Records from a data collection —

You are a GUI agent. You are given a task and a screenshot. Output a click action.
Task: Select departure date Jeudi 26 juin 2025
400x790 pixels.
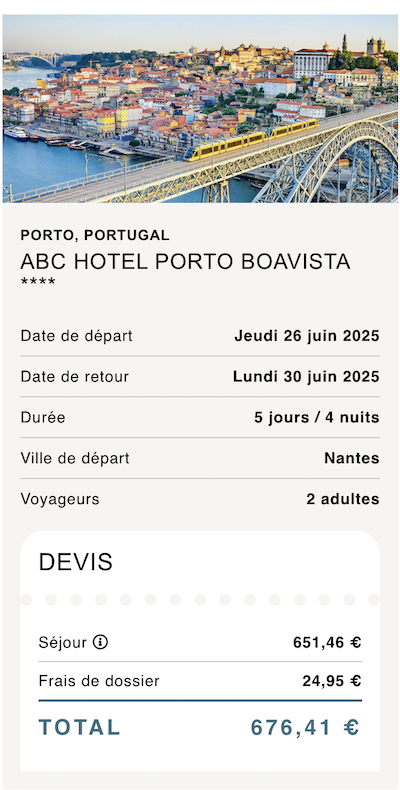pyautogui.click(x=307, y=336)
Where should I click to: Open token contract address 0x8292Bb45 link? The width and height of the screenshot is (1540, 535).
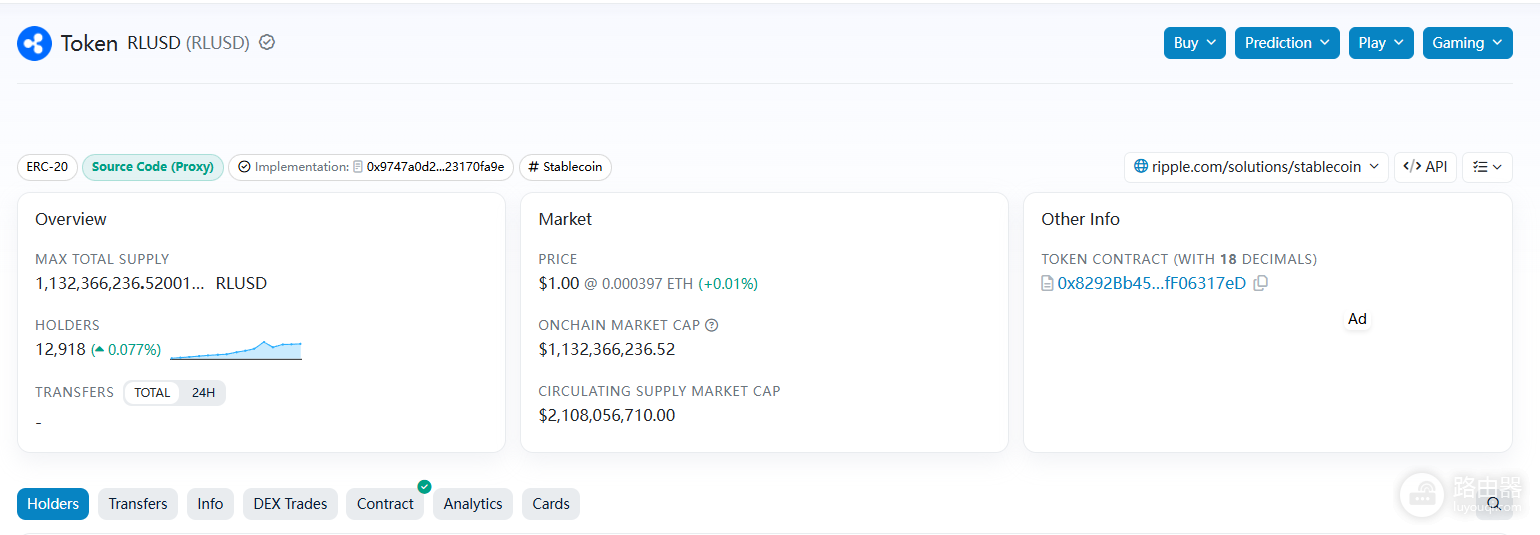pyautogui.click(x=1152, y=283)
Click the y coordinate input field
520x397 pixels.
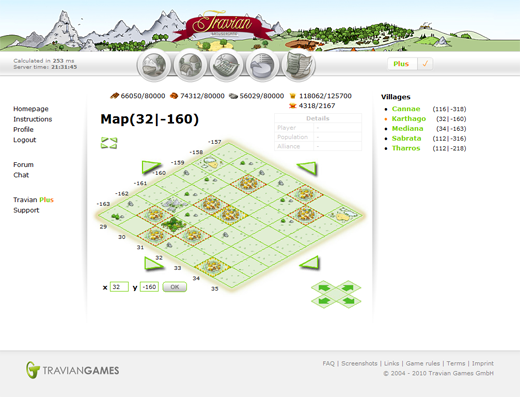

Directions — Extract, verbatim and alone, the lines from the line that contains "Where should I" to the last line of the records, inclusive; drop any picture.

Answer for this exercise —
Where should I click to: Open token contract address 0x8292Bb45 link? The width and height of the screenshot is (1540, 535).
pyautogui.click(x=1152, y=283)
Click the y coordinate input field
520x397 pixels.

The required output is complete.